Editing Tip #94 – Final Proofs: Don’t Take Anything for Granted

You’re that totally prepared author, you know, the one who’s done at least 3 Drafts of your book: self-edited, peer-edited, beta-edited and professional edited to the point where you’ve just received the final print proof for your book and you’re ready to hit publish… but should you?

You don’t really need to read through that proof copy yet again? After all, you’ve been staring at the same words for 3+ drafts and you know that everything is as it should be.

Not necessarily…

Maybe you have an orphan or widow that wasn’t caught. If you’ve gone to all the trouble of getting your book formatted for print, you’ll want to make sure it looks just as professional as the, well, professionals.

Maybe your spell-check allows American English to slip in to your vocabulary even though you have your word processing program set to British English and neighbor has slipped in or counselor is missing it’s second ‘L’ in every instance of the word.
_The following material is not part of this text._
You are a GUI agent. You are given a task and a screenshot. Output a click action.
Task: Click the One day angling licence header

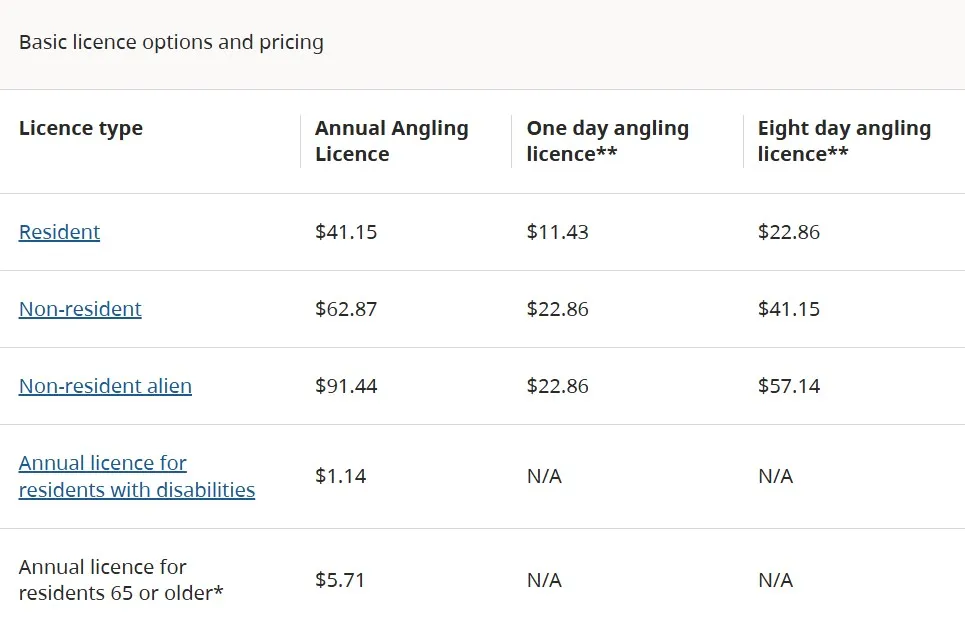607,141
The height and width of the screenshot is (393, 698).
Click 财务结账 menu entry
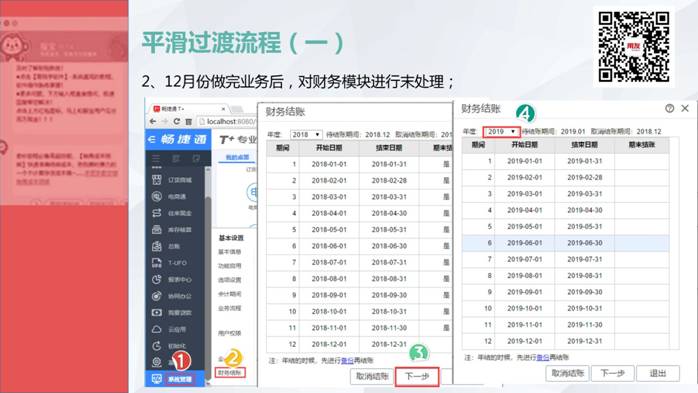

Perhaps someone hit the wrong key during one of the drafts and the word “explained” is actually spelled “esplained” by accident, even thought it wasn’t written that way initially.

DIY Book Quotation MarksOr what about those “floating  ” quotes. You know, where you’ve ended dialogue with an em-dash –” and then the closing quotes have been kicked to the next line all by themselves

These things and more do happen!

So don’t take for granted that just because this is your “final proof” you don’t need to pay close attention to how your book looks.

Pause before you hit that “publish” button and give your hard-earned, well-worked story the final once-over it deserves 😉

Happy Editing!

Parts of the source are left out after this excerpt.